En avril 2008, le Groupe consultatif sur le régime canadien de fiscalité internationale a publié un document de consultation invitant les parties intéressées à soumettre leurs commentaires sur une foule de sujets reliés au régime canadien de fiscalité internationale. L’un des problèmes identifiés par le Groupe a trait à l’inquiétude générale entourant la portée de l’expression « bénéficiaire effectif », un concept clé lorsqu’il s’agit de restreindre l’accès aux avantages découlant d’une convention. Cependant, si l’on doit effectivement se référer au droit interne afin d’interpréter cette expression (une question qui demeure entière) cela entraîne de graves problèmes d’un point de vue bijuridique puisque le concept de « propriété effective » est complètement étranger au droit civil. Cette difficulté se retrouve au cœur de la décision récente de la Cour canadienne de l’impôt dans l’affaire Prévost Car Inc., 2008 DTC 3080, laquelle est présentement en appel à la Cour fédérale d’appel (A-252-08). Nous suivrons l’évolution de cette affaire au cours des prochains numéros. Nous attendons également avec intérêt les recommandations du Groupe consultatif, qui doit déposer son rapport auprès du ministre des Finances en décembre.

Conférence nationale

Institut canadien d’administration de la justice

Vraiment… qui rédige les lois? Voilà le thème de la conférence tenue à Ottawa les 11 et 12 septembre et organisée par le Comité de rédaction législative de l’ICAJ, présidé par Me John Mark Keyes, premier conseiller législatif du Canada. La conférence a mis en lumière les différents aspects du processus de rédaction, dont le rôle joué par les bijuristes et les jurilinguistes. Chose intéressante, plusieurs des conférenciers et des participants ont fait allusion au défi de légiférer dans un environnement global. Afin d’en savoir plus sur les activités de l’ICAJ, rendez-vous à l'Institut canadien d'administration de la justice.

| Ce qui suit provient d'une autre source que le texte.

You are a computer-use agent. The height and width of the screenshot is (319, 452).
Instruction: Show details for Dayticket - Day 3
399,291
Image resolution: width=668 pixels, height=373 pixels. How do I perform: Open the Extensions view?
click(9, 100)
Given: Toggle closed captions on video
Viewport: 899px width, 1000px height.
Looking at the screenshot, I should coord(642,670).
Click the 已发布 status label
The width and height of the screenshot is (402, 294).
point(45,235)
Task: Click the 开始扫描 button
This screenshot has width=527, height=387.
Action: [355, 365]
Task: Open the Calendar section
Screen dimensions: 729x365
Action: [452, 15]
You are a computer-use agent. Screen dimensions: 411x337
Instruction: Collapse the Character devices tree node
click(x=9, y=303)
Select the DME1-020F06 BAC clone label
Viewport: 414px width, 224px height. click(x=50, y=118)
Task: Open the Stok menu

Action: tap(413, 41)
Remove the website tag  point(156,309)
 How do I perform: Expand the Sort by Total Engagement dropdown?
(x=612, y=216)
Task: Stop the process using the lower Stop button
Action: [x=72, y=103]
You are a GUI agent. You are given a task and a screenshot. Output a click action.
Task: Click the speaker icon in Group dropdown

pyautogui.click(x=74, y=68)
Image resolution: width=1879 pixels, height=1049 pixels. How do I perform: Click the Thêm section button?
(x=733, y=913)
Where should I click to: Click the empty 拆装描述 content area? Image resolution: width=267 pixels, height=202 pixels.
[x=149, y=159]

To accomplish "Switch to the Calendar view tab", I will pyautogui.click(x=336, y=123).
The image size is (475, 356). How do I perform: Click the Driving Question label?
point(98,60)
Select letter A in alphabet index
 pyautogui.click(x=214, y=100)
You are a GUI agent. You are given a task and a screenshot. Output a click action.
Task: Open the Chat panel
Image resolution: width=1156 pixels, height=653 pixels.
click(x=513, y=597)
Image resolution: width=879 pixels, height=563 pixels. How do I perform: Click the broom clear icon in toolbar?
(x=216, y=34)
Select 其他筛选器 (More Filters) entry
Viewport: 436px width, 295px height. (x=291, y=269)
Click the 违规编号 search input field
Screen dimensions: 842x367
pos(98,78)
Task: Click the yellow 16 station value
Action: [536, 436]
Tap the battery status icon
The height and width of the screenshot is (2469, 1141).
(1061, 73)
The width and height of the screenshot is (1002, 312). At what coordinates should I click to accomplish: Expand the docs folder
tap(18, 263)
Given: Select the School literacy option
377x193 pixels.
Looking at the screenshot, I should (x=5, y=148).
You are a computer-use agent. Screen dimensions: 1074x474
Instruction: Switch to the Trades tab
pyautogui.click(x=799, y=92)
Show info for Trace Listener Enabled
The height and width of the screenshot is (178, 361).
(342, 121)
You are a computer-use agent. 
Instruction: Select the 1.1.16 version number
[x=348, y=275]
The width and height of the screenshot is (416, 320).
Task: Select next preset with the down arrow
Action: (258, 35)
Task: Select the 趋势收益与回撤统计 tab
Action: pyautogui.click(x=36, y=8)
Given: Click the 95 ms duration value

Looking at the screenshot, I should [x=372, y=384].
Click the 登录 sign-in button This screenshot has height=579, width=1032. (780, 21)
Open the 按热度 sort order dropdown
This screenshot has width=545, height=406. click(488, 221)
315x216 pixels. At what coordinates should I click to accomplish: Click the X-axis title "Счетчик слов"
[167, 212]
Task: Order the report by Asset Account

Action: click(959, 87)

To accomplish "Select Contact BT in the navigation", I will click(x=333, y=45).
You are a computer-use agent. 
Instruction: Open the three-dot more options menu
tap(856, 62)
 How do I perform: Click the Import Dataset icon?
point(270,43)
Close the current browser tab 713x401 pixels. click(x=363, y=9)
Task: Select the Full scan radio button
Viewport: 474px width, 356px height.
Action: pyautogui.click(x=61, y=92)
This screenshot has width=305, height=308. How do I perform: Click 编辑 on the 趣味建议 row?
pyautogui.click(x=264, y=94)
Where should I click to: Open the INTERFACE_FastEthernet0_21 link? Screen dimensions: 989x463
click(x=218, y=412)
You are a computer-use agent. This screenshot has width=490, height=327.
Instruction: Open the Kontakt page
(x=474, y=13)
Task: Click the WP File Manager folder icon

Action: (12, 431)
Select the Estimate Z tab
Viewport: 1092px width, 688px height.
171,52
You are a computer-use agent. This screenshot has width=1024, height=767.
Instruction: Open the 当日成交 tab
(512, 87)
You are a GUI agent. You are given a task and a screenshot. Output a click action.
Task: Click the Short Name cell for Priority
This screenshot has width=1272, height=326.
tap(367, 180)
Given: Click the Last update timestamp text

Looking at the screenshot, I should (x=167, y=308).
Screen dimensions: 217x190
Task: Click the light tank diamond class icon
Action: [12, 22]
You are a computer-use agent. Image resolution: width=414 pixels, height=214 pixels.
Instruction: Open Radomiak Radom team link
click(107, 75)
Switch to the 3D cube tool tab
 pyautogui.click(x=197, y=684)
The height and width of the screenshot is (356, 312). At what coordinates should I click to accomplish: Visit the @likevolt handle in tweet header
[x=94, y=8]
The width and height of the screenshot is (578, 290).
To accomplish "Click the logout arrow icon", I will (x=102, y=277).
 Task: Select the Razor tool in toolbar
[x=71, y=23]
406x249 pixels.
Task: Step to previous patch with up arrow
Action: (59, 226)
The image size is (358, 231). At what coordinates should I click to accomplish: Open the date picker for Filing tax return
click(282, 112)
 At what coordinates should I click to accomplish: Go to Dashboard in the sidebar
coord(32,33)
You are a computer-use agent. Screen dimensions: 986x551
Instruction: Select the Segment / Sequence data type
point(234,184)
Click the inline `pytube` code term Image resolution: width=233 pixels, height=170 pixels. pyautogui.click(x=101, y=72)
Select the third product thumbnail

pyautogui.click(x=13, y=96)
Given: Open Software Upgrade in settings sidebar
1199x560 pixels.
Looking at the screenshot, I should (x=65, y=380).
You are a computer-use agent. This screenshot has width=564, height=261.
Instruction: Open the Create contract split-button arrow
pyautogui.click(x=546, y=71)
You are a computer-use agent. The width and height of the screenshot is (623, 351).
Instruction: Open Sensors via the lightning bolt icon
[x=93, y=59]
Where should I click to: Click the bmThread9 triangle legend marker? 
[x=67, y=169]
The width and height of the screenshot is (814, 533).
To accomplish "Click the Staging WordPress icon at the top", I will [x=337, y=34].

Législation portant sur le bijuridisme

Le projet de loi C-10 est mort au feuilleton lors de la dissolution du Parlement

Le 7 septembre, la deuxième session de la 39e législature a pris fin et des élections générales ont été déclenchées. Le projet de loi C-10 a dès lors cessé d’exister. Parmi les mesures proposées dans ce projet de loi l’on retrouvait celles ayant trait aux fiducies non résidentes et aux entités de placement étrangères, diverses modifications techniques ainsi que plusieurs propositions d’harmonisation découlant de considérations bijuridiques.

Le projet de loi C-10 (anciennement le projet de loi C-33), soit la Loi modifiant la Loi de l'impôt sur le revenu, notamment en ce qui concerne les entités de placement étrangères et les fiducies non-résidentes ainsi que l'expression bijuridique de certaines dispositions de cette loi, et des lois connexes, avait été adopté par la Chambre des communes le 29 octobre 2007, avait fait l’objet d’une seconde lecture au Sénat le 14 décembre 2007 et se trouvait devant le Comité permanent des banques et du commerce au moment de la dissolution du Parlement.